Sie wohnten in der Rheinstraße und besaßen einen geschlossenen Balkon,
der mit Zweigen und grünen Girlanden zur Laubhütte gemacht wurde. Kerzenlicht
, grüne Dekorationen - es war eine besondere Atmosphäre. "

Exkurs 1:

Wie im Jahr 2000 das Laubhüttenfest in Straßburg begangen wurde und
wie eine traditionelle Laubhütte (Sukka) heute noch gebaut und genutzt
wird, das zeigte der Straßburger Thoragelehrte Samuel Dzialoszynski einer
Gruppe von Besuchern aus der Ortenau. Dzialoszynski (1927-2004) war
bis zu seiner Pensionierung als Leiter eines jüdischen Internats in Straßburg
tätig. Während dieser Zeit hat er regelmäßig im Herbst eine große
Sukka gebaut, die bis zu 50 Personen aufnehmen konnte.
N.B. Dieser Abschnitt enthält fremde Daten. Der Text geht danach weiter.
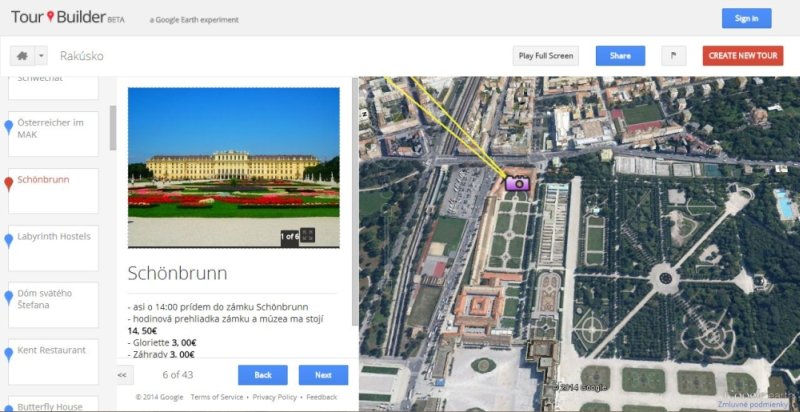
Task: Click blue pin beside Labyrinth Hostels
Action: tap(9, 239)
Innerhalb der
Hütte errichtete er noch ein kleines Nebengemach, in dem er zusammen
mit seinem Sohn über die Feiertage nächtigte. Das vorschriftsgemäß offene
Dach ließ sich für den Fall eines unerwarteten Regengusses mit einer
Schnur bequem vom Bett aus schließen.

Die Vorschriften an eine solche Sukka sind präzise in einem talmudischen
Traktat festgehalten. Die Wände können aus beliebigem Material
sein, aber die Decke darf nur aus etwas Gewachsenem bestehen, das jedoch
nicht mehr weiterwachsen darf. Viel bleibt da nicht übrig, als etwa
Schilf oder Bambusrohre zu nehmen. Letzteres Material deckte auch die
Straßburger Laubhütte.

Im Innern war die Sukka reich mit Bildern geschmückt. Eine Tafel mit
Sprüchen zu jedem der sieben Festtage, die gleichzeitig für die sieben
Stammväter Israels stehen, oder kleine Kinderzeichnungen mit religiösen
Symbolen zierten die Wände. Am auffallendsten waren aber die Fenster
der Hütte und ein großes, leuchtendes Glasbild, alles eigene Arbeiten von
Samuel Dzialoszynski. In Scherenschnitttechnik hatte er in den 1960er-
Jahren mit diesen Bildern begonnen. Der vollständige theologische Gehalt
seiner symbolreichen Bilder erschließt sich zwar nur dem Kundigen. Doch
einige Details erklärte er den Gästen.

Ein Bild aus dem Jahr 1968 zeigt die reiche Themenfülle rund um „Eth-
rog und Lulav", also jene Planzen, die am Laubhüttenfest in der Synagoge
mitgetragen werden. Der Ethrog ist eine wohlriechende Zitrusfrucht und
gilt als die Frucht des Prachtbaumes, die im Pentateuch für das Laubhüttenfest
vorgeschrieben ist, genauso wie der Lulav, je ein Zweig von Bachweide
, Palme und Myrthe, die zusammengebunden werden. Auf dem entsprechenden
Fenster der Straßburger Sukka steht der Ethrog für die Gesamtheit
der Welt, für den Globus, für das absolut Schöne.